Estas palabras que Pablo escribe no son puras ideas desconectadas de la realidad, está escribiendo desde la cárcel, en cadenas. Es desde allí que le dice a los Filipenses que él sabe contentarse cualquiera sea su situación. Palabras nada fáciles dada su situación, ¿no crees? Esto significa que, sin importar nuestra situación física nosotros podemos estar gozosos, alegres y satisfechos; el evangelio tiene tal poder. Podemos saber que Dios, que no escatimó ni aún su propio hijo, nos dará con Cristo todo lo que necesitamos (Romanos 8:32). Podemos descansar y confiar en que todas las cosas que nos ocurren obran para nuestro bien, porque nuestro Dios es bueno y es soberano (Romanos 8:28). Podemos ser libres de la codicia de lo que no tenemos y de la envidia del que si lo tiene, porque somos coherederos con Cristo y lo tenemos todo aunque no tengamos nada (2 Corintios 6:10).
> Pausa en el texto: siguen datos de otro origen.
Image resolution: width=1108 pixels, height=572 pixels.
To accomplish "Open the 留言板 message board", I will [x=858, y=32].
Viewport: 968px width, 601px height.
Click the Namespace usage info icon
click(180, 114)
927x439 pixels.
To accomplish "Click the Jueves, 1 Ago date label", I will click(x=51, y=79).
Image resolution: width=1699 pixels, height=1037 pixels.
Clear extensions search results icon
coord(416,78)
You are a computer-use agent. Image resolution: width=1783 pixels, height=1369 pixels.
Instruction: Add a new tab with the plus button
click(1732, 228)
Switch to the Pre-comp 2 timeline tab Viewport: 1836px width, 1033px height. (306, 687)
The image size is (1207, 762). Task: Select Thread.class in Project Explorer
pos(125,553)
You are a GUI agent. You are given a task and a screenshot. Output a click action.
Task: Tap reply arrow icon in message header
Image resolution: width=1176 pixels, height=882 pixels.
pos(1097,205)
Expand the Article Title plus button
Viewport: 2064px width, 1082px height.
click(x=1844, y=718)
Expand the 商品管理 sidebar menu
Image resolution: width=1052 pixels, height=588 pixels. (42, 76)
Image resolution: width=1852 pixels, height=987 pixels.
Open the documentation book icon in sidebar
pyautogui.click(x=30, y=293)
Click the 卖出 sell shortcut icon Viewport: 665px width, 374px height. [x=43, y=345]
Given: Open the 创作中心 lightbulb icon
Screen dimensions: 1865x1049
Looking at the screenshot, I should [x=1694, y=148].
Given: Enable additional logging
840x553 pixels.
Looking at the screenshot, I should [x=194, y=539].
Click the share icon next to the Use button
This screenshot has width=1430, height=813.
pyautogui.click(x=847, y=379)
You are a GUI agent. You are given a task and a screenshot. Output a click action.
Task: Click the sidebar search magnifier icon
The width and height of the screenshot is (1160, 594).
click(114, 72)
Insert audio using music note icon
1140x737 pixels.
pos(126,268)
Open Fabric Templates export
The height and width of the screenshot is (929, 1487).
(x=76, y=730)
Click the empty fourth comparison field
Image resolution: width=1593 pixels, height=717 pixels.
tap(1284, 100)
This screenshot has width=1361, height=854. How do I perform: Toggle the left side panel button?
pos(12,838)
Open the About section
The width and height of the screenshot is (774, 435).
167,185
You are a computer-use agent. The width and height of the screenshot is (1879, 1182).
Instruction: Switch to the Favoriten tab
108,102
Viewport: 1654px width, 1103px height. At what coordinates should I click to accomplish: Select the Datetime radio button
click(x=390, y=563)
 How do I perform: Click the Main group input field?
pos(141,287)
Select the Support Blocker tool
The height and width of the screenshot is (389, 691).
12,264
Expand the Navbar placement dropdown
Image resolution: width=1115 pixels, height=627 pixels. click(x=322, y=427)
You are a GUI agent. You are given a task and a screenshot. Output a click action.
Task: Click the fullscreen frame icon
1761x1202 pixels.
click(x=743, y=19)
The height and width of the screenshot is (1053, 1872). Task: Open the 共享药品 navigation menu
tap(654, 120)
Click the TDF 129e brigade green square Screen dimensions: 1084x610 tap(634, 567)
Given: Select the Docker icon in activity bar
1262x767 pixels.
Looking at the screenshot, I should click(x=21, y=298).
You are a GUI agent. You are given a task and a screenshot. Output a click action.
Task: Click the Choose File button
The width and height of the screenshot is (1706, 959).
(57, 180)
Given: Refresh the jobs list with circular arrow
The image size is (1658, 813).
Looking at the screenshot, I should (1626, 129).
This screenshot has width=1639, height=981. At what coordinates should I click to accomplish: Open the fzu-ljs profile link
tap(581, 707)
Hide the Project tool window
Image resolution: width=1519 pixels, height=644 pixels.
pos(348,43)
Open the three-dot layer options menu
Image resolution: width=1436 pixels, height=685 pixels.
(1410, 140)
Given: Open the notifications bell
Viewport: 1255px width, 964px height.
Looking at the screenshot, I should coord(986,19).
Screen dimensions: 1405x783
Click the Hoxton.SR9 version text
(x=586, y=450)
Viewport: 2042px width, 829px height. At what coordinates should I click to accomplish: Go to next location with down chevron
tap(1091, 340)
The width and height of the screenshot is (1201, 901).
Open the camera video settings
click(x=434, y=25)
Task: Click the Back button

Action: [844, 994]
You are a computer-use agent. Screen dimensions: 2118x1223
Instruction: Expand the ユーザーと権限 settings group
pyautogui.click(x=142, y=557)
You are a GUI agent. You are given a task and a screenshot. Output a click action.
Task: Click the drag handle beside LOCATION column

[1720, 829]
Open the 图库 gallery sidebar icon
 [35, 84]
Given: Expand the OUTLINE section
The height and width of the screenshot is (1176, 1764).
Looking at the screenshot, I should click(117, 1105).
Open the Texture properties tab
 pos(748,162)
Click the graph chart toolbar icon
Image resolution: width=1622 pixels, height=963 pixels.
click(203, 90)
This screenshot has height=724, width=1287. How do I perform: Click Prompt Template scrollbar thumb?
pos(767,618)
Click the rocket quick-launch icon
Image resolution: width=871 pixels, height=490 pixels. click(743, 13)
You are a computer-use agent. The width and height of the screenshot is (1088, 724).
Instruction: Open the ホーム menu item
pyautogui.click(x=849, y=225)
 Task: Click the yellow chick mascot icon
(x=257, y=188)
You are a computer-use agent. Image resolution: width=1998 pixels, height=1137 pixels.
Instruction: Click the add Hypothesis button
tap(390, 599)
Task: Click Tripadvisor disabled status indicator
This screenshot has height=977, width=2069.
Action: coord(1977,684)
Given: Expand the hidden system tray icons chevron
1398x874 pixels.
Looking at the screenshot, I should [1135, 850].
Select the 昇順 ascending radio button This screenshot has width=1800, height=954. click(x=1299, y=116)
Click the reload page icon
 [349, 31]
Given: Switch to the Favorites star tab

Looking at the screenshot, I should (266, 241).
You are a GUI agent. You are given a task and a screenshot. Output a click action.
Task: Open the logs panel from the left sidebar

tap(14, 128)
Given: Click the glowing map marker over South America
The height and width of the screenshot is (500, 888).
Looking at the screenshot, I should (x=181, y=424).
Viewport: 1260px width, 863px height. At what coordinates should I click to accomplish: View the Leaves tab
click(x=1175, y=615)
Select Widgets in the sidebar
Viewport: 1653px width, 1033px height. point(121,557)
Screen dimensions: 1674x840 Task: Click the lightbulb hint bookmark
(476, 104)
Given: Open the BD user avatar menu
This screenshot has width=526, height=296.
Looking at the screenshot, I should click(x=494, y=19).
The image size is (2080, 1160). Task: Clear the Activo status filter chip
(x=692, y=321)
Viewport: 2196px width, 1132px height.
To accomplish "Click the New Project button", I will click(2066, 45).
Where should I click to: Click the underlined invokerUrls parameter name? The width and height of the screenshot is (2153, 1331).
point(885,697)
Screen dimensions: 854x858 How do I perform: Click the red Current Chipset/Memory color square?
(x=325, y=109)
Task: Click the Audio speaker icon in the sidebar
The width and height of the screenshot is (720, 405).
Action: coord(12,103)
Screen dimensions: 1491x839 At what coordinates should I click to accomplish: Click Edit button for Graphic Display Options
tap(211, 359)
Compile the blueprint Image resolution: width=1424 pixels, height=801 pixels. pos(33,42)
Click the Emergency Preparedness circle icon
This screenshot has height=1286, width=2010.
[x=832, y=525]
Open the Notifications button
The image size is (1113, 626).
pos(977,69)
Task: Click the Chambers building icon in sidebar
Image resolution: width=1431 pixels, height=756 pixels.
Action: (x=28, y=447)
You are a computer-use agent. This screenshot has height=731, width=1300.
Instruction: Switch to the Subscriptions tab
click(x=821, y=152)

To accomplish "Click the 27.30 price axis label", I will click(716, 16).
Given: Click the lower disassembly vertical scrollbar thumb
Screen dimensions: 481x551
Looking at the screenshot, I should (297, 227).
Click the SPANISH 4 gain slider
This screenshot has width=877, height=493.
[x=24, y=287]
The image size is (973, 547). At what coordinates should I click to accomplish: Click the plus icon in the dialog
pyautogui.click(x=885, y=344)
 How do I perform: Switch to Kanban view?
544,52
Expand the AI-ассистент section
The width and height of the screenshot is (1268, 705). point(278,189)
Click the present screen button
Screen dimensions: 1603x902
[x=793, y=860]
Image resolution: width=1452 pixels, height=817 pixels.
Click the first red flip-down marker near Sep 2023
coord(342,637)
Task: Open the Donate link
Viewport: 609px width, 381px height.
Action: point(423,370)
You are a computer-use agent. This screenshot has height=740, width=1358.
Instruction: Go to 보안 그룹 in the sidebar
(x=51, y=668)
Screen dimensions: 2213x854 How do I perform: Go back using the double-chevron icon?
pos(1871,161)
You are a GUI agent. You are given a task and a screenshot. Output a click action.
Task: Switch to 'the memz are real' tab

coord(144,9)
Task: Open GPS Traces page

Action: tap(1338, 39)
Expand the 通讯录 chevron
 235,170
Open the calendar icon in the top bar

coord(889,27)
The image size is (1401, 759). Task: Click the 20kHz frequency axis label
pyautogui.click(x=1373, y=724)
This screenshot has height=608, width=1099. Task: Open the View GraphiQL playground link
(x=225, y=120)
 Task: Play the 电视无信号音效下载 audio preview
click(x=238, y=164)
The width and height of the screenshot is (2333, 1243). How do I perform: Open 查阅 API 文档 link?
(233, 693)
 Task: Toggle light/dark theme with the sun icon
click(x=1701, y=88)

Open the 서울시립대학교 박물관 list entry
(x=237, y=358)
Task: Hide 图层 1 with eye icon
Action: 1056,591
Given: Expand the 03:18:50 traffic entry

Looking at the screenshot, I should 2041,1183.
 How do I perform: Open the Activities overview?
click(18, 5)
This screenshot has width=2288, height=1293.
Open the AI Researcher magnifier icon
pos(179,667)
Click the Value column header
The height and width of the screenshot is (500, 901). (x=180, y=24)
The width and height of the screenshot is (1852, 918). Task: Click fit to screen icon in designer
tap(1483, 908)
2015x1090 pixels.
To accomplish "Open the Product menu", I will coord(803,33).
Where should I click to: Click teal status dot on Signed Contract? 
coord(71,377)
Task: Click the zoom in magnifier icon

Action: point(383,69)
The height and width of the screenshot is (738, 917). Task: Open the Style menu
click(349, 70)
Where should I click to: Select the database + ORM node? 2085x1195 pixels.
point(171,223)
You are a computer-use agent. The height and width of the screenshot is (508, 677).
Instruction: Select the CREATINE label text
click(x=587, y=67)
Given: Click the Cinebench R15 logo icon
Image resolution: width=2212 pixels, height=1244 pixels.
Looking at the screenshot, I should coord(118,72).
Podemos vivir sin el afán de querer hacer una vida por nosotros mismos, porque si Dios cuida de las aves, también cuidará de mí y Él sabe bien las cosas que nos hacen falta (Mateo 5:26).

 

Cuando estas verdades se asientan no tan sólo en nuestro conocimiento, sino en nuestro corazón, no seremos afectados por la crítica del mundo que se burla y no entiende que nuestros tesoros no están en esta vida, sino en el cielo, puesto que el mundo está crucificado para nosotros y nosotros para el mundo (Mateo 6:19-21; Gálatas 6:14). Cada día enfrentamos situaciones que nos roban la alegría, que nos hacen sentirnos incompletos o faltos de algo. Para nosotros esta semana fue experimentar un auto del año junto a todas sus comodidades y saber que en unos días regresaríamos al auto de 26 años y más de 200 mil millas. Para Pablo fue estar encarcelado por causa del evangelio. ¿Cuál situación te hace sentir incompleto o qué cosa piensas que necesitas tener para estar gozoso? Te invito a que junto a nuestra familia esta semana recordemos el Evangelio y seamos verdaderamente felices, satisfechos y completos en Jesús.